Technology Adoption Lifecycle - Adaptations of The Model

Adaptations of The Model

The model has spawned a range of adaptations that extend the concept or apply it to specific domains of interest.

In this book, Crossing the Chasm, Geoffrey Moore proposes a variation of the original lifecycle. He suggests that for discontinuous or disruptive innovations, there is a gap or chasm between the first two adopter groups (innovators/early adopters), and the early majority.

In Educational technology, Lindy McKeown has provided a similar model (a pencil metaphor) describing the ICT uptake in education. In medical sociology, Carl May has proposed Normalization Process Theory that shows how technologies become embedded and integrated in health care and other kinds of organisation.
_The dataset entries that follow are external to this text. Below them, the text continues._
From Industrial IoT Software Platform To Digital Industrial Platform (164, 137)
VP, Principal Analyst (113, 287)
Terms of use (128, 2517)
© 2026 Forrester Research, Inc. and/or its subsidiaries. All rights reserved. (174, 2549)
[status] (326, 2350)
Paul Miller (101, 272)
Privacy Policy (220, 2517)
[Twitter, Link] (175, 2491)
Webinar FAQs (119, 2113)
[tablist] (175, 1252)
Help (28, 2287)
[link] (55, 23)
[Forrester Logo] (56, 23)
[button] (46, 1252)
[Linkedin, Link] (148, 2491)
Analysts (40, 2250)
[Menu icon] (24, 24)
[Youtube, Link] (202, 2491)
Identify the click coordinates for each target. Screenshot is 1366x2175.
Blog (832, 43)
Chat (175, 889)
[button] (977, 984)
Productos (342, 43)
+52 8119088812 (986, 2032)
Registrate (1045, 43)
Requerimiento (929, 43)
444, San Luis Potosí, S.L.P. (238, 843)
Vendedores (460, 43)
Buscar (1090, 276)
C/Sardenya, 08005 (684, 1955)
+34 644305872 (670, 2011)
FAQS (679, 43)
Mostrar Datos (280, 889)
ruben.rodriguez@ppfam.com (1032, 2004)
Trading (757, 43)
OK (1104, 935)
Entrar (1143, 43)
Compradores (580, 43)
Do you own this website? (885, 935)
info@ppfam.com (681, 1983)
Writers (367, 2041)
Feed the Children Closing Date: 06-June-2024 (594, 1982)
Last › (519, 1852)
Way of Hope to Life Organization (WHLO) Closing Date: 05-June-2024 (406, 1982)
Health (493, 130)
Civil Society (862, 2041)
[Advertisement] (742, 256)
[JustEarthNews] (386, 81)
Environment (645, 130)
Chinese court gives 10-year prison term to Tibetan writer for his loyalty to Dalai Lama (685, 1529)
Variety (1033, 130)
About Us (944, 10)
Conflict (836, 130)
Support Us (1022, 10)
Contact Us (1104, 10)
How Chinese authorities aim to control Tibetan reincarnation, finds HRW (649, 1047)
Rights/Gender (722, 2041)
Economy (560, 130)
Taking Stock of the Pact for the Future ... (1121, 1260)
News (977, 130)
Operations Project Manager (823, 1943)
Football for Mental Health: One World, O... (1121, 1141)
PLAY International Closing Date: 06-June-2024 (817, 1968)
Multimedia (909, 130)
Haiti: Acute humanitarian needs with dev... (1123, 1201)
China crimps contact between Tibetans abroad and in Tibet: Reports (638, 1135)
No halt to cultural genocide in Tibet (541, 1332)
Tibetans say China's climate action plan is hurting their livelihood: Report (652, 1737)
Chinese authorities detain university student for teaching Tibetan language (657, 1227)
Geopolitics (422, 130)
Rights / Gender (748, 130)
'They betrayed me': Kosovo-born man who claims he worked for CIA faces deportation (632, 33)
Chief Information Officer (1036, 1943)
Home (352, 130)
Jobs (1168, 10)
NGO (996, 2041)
Wenger, White and Smith, in their book Digital habitats: Stewarding technology for communities, talk of technology stewards: people with sufficient understanding of the technology available and the technological needs of a community to steward the community through the technology adoption process.

Rayna and Striukova (2009) propose that the choice of initial market segment has crucial importance for crossing the chasm, as adoption in this segment can lead to a cascade of adoption in the other segments. This initial market segment has, at the same time, to contain a large proportion of visionaries, to be small enough for adoption to be observed from within the segment and from other segment and be sufficiently connected with other segments. If this is the case, the adoption in the first segment will progressively cascade into the adjacent segments, thereby triggering the adoption by the mass-market.